»»
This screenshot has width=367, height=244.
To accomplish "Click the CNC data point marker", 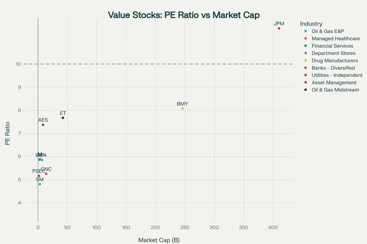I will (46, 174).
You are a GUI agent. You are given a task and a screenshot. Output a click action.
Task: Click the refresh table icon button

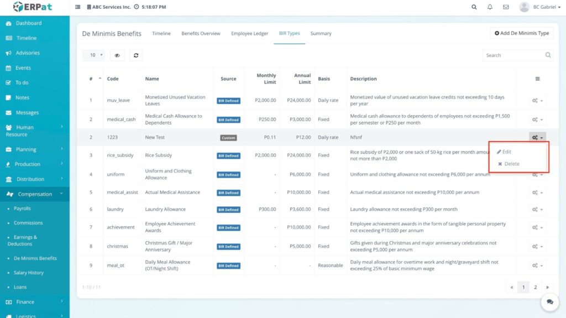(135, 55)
««
»»
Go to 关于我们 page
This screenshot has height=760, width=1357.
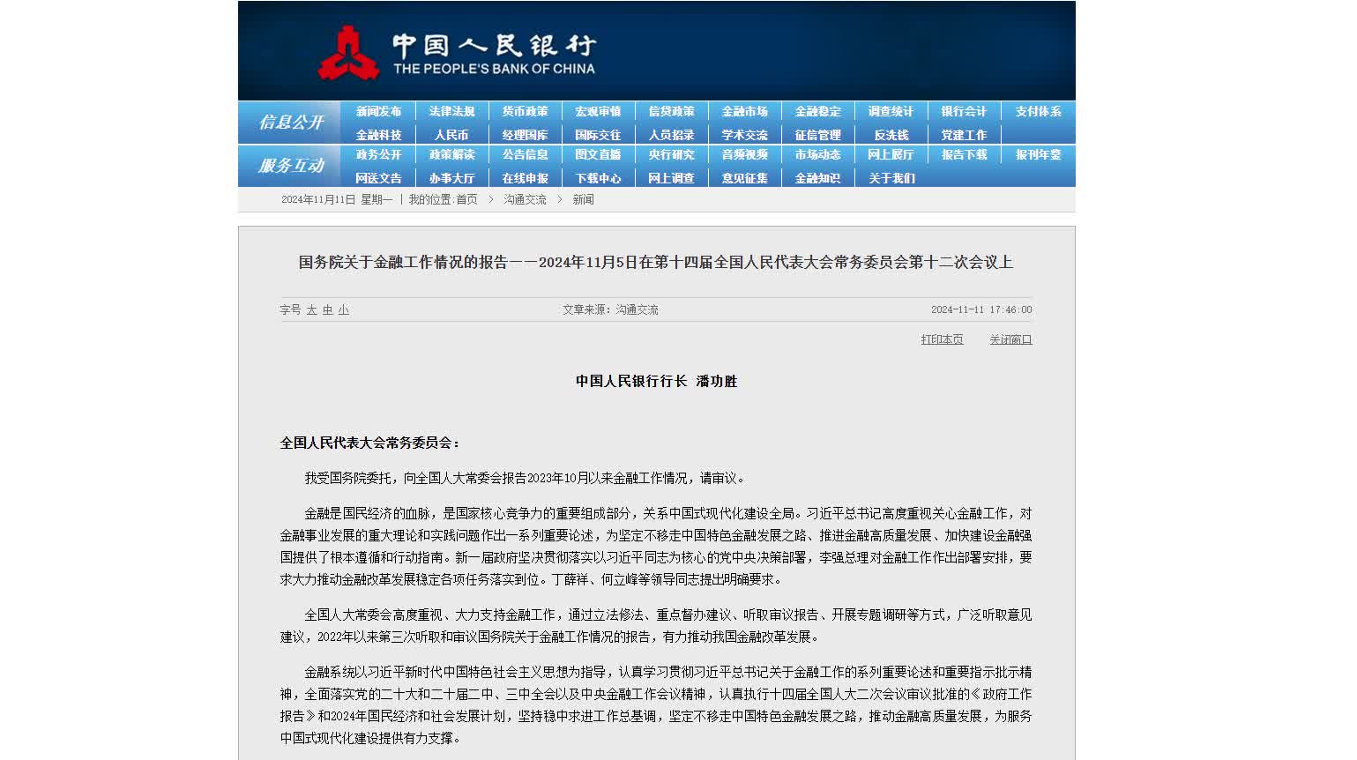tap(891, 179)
««
»»
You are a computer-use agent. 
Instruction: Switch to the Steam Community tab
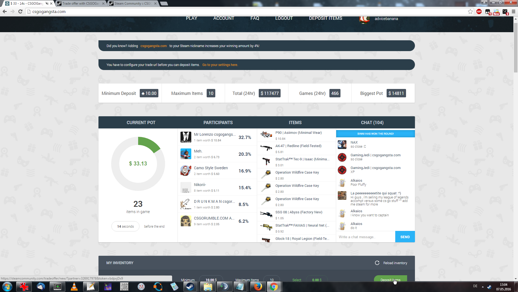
««
AIM OF THE TASK: Show each line of the entries above that contains the string "height", copying the full line.

ANSWER TO THIS TASK:
This screenshot has width=367, height=244.
This screenshot has height=760, width=1357.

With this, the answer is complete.